Give the entries again, precisely as they were written.

───── RAW DATA ─────

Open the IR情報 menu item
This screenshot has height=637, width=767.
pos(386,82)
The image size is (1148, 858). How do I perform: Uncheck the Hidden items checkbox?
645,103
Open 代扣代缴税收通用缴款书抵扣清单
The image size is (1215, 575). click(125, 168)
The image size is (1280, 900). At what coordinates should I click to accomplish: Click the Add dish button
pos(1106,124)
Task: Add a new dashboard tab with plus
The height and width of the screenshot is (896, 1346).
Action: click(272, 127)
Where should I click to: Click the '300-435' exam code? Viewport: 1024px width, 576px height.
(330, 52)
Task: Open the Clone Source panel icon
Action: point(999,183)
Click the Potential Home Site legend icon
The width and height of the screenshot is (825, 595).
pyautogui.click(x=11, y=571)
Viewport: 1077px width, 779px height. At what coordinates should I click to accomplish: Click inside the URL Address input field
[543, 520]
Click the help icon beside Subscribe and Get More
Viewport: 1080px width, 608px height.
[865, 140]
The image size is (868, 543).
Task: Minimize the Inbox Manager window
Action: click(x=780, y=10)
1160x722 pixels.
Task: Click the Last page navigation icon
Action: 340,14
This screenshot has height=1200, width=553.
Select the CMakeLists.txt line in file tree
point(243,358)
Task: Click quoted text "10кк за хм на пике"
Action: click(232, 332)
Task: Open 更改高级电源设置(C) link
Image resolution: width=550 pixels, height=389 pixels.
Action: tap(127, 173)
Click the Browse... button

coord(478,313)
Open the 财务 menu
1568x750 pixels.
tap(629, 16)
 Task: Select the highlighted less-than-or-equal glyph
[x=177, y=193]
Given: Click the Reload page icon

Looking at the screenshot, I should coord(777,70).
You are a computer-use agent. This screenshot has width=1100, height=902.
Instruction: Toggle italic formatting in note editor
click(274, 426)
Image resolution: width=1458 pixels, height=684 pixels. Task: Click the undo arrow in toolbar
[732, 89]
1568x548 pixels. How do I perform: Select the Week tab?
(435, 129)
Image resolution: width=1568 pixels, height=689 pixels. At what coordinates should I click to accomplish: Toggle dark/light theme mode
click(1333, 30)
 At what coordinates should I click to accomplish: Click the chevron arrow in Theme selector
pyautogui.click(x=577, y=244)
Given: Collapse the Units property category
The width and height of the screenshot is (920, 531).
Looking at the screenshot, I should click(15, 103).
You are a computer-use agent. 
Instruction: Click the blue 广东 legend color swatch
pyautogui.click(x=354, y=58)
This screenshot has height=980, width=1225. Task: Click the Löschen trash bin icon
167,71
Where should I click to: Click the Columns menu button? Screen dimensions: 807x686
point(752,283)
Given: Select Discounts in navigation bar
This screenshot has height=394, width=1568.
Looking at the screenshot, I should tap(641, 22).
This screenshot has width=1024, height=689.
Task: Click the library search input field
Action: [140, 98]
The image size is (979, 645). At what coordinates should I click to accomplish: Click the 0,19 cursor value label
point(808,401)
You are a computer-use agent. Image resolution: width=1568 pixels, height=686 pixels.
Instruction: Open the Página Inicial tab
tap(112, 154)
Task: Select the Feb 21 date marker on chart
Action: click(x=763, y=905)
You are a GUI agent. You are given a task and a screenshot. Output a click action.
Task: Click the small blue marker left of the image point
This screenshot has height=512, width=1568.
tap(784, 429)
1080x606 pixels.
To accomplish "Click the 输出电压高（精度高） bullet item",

─────

ANSWER SECTION:
Open the IR情報 menu item
This screenshot has height=637, width=767.
pos(386,82)
The image size is (1148, 858). How do I perform: Uncheck the Hidden items checkbox?
645,103
Open 代扣代缴税收通用缴款书抵扣清单
The image size is (1215, 575). click(125, 168)
The image size is (1280, 900). At what coordinates should I click to accomplish: Click the Add dish button
pos(1106,124)
Task: Add a new dashboard tab with plus
The height and width of the screenshot is (896, 1346).
Action: click(272, 127)
Where should I click to: Click the '300-435' exam code? Viewport: 1024px width, 576px height.
(330, 52)
Task: Open the Clone Source panel icon
Action: point(999,183)
Click the Potential Home Site legend icon
The width and height of the screenshot is (825, 595).
pyautogui.click(x=11, y=571)
Viewport: 1077px width, 779px height. At what coordinates should I click to accomplish: Click inside the URL Address input field
[543, 520]
Click the help icon beside Subscribe and Get More
Viewport: 1080px width, 608px height.
[865, 140]
The image size is (868, 543).
Task: Minimize the Inbox Manager window
Action: click(x=780, y=10)
1160x722 pixels.
Task: Click the Last page navigation icon
Action: 340,14
This screenshot has height=1200, width=553.
Select the CMakeLists.txt line in file tree
point(243,358)
Task: Click quoted text "10кк за хм на пике"
Action: click(232, 332)
Task: Open 更改高级电源设置(C) link
Image resolution: width=550 pixels, height=389 pixels.
Action: tap(127, 173)
Click the Browse... button

coord(478,313)
Open the 财务 menu
1568x750 pixels.
tap(629, 16)
 Task: Select the highlighted less-than-or-equal glyph
[x=177, y=193]
Given: Click the Reload page icon

Looking at the screenshot, I should coord(777,70).
You are a computer-use agent. This screenshot has width=1100, height=902.
Instruction: Toggle italic formatting in note editor
click(274, 426)
Image resolution: width=1458 pixels, height=684 pixels. Task: Click the undo arrow in toolbar
[732, 89]
1568x548 pixels. How do I perform: Select the Week tab?
(435, 129)
Image resolution: width=1568 pixels, height=689 pixels. At what coordinates should I click to accomplish: Toggle dark/light theme mode
click(1333, 30)
 At what coordinates should I click to accomplish: Click the chevron arrow in Theme selector
pyautogui.click(x=577, y=244)
Given: Collapse the Units property category
The width and height of the screenshot is (920, 531).
Looking at the screenshot, I should click(15, 103).
You are a computer-use agent. 
Instruction: Click the blue 广东 legend color swatch
pyautogui.click(x=354, y=58)
This screenshot has height=980, width=1225. Task: Click the Löschen trash bin icon
167,71
Where should I click to: Click the Columns menu button? Screen dimensions: 807x686
point(752,283)
Given: Select Discounts in navigation bar
This screenshot has height=394, width=1568.
Looking at the screenshot, I should tap(641, 22).
This screenshot has width=1024, height=689.
Task: Click the library search input field
Action: [140, 98]
The image size is (979, 645). At what coordinates should I click to accomplish: Click the 0,19 cursor value label
point(808,401)
You are a computer-use agent. Image resolution: width=1568 pixels, height=686 pixels.
Instruction: Open the Página Inicial tab
tap(112, 154)
Task: Select the Feb 21 date marker on chart
Action: click(x=763, y=905)
You are a GUI agent. You are given a task and a screenshot. Output a click action.
Task: Click the small blue marker left of the image point
This screenshot has height=512, width=1568.
tap(784, 429)
1080x606 pixels.
To accomplish "Click the 输出电压高（精度高） bullet item",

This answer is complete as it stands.